Arrêtons-nous quelques instants sur le site de Møsstrond. Les hellegryter découverts à Møsstrond, dans le Telemark, ont un foyer large de 45 à 70 cm de diamètre et haut d’environ 35 cm. La datation au carbone 14 indique une période d’utilisation allant de l’an 550 à l’an 800 environ. À cette époque le fourneau était constitué d’une cheminée de four et d’un trou à crassier récupérant les résidus de métal (cf. photo). On a longtemps cru que ces fourneaux en pierres alignés servaient à la production de fer. Pourtant une étude de l’Institut de technologie des matériaux d’Oslo a récemment découvert qu’un calcul du rendement mène à une valeur négative. Ceci s’expliquerait par le type de bois présent dans la région (du pin de faible altitude) et mal adapté à la fonte du fer. Cela veut donc dire que le hellegryte de Møsstrond ne pouvait pas être utilisé pour la production de métal ? Pourtant la région était connue pour son importante production, environ 20 tonnes par an entre 1100 et 1275 ap. JC. À quoi servait donc le site de Møsstrond ?

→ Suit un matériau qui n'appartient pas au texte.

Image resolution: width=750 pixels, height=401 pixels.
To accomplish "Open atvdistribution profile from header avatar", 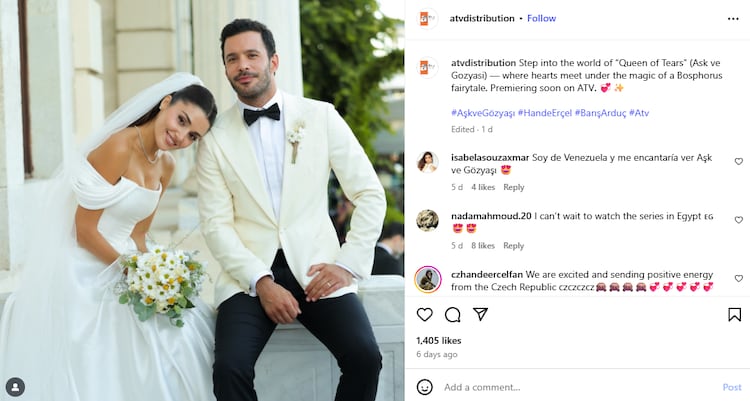I will point(427,19).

Quelque part entre l’an 600 et l’an 800, une nouvelle technologie avec des fourneau plus petit et percés sur les côtés fut introduite. Le nombre de fourneau datant cette période, incluant ceux de Møsstrond, est d’environ 10 000. Contrairement à la génération de fourneaux précédente, ceux-ci n’étaient pas chargés avec du bois mais avec du charbon de bois et étaient chauffés en envoyant de l’air par les ouvertures. Le type de bois utilisé n’était donc plus de première importance. L’énorme production de fer à Møsstrond après l’an 1000 est clairement liée à ce nouveau type de fourneau . L’hellegryte de Møsstrond n’était donc pas un site d’extraction du fer, comme c’était le cas ailleurs jusqu’au VIe siècle de notre ère. Møsstrond était en réalité le lieu où s’opérait un pré-traitement du minerai. Ce pré-traitement offrait une matière première d’excellente qualité pour la fonte en tant que telle. Le semi-produit était acheminé vers un autre site comme matière première pour une fonte conventionnelle dans les fourneau typiques de la période: une cheminée de four avec un trou à crassier comme on en a trouvé 20km plus loin.
Cette découverte prouve combien les anciens Scandinaves, en divisant le processus de production de fer en plusieurs étape, étaient devenu maîtres dans l’art de la fonte et avaient su l’organiser de manière géniale.